= Conventional sex =

Conventional sex without fetish, kink or BDSM elements

Conventional sex, colloquially known as vanilla sex, is sexual behavior that is within the range of normality for a culture or subculture. What is regarded as conventional sex depends on cultural and subcultural norms. It can also describe penetrative sex which does not have any element of BDSM, kink or fetish.

== Conventional sexual acts in the Western world ==
Among heterosexual couples in the Western world, for example, conventional sex often refers to sexual intercourse in the missionary position.

The British Medical Journal regards conventional sex between homosexual couples as "sex that does not extend beyond affection, mutual masturbation, and oral and anal sex." In addition to mutual masturbation (including manual sex), penetrative sexual activity among same-sex pairings is contrasted by non-insertive acts such as intercrural sex, frot and tribadism, although tribadism has been cited as a common but rarely discussed sexual practice among lesbians.

== "Vanilla sex" ==
The term "vanilla sex" is often used to describe conventional sex which does not include explicit elements of BDSM, kink or fetishism.

In relationships where only one partner enjoys less conventional forms of sexual expression, the partner who does not enjoy such activities as much as the other is often referred to as the vanilla partner.

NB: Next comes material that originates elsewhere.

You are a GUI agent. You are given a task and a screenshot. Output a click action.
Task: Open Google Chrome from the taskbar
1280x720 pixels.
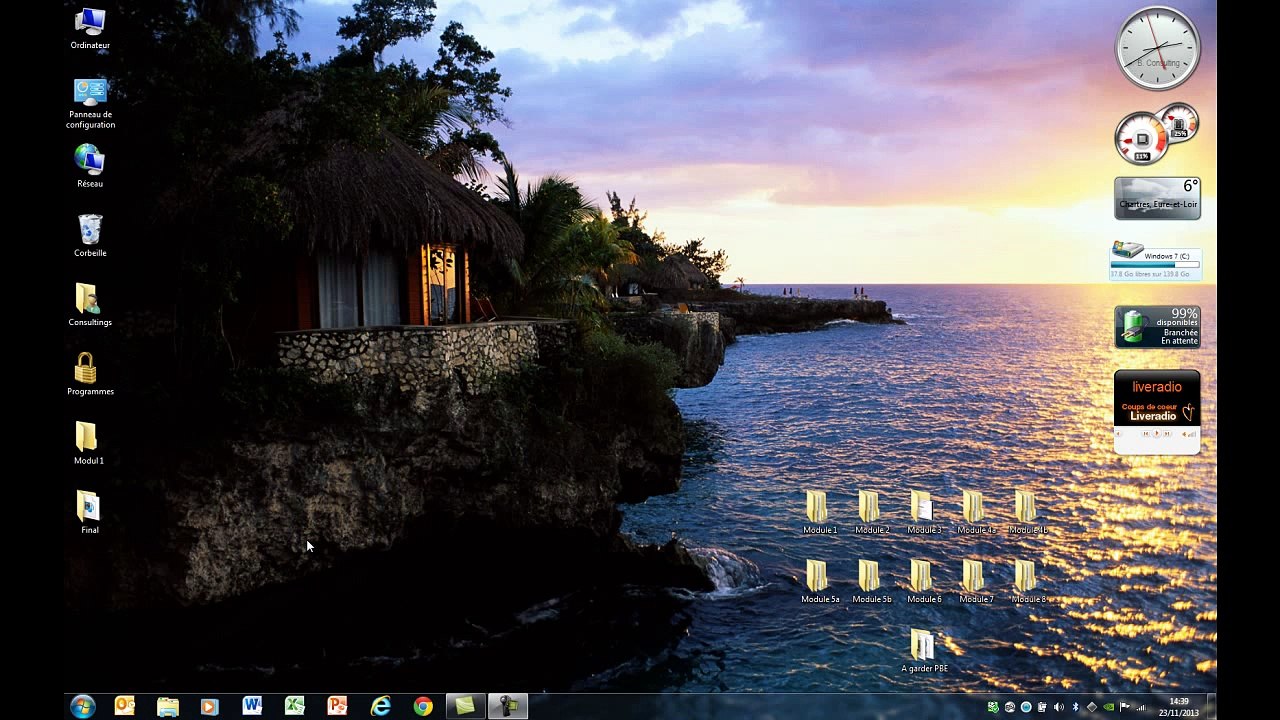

As such, it is easy for them to be erroneously branded unadventurous in sexual matters. Through exploration with their partner, it may be possible for a more vanilla-minded person to discover new facets of their sexuality. As with any sexually active person, they may find their preferences on the commonly termed "vanilla-kink spectrum" are sufficient for their full satisfaction.

The term "vanilla" in "vanilla sex" leverages the polysemic nature of the term, meaning both literally "vanilla", the flavour of as the pod of the Vanilla genus or the orchid Vanilla planifolia, or "conventional", depending on the context.

Vanilla flavour has been the most common flavour for ice cream for over 200 years, leading to the flavor being associated with being plain, basic, or conventional. The figurative meaning was added in the 1970s, though earlier examples exist.

A notable early instance appears in a 1942 LIFE magazine article, suggesting the metaphorical use was already familiar to the public. In 1997, the OED expanded the definition to include sexual contexts, particularly "vanilla sex", referring to conventional, non-kinky activity. Several citations stem from 1970s gay and lesbian discourse, coinciding with a rise in visibility and activism, indicating cultural shifts shaped the modern usage.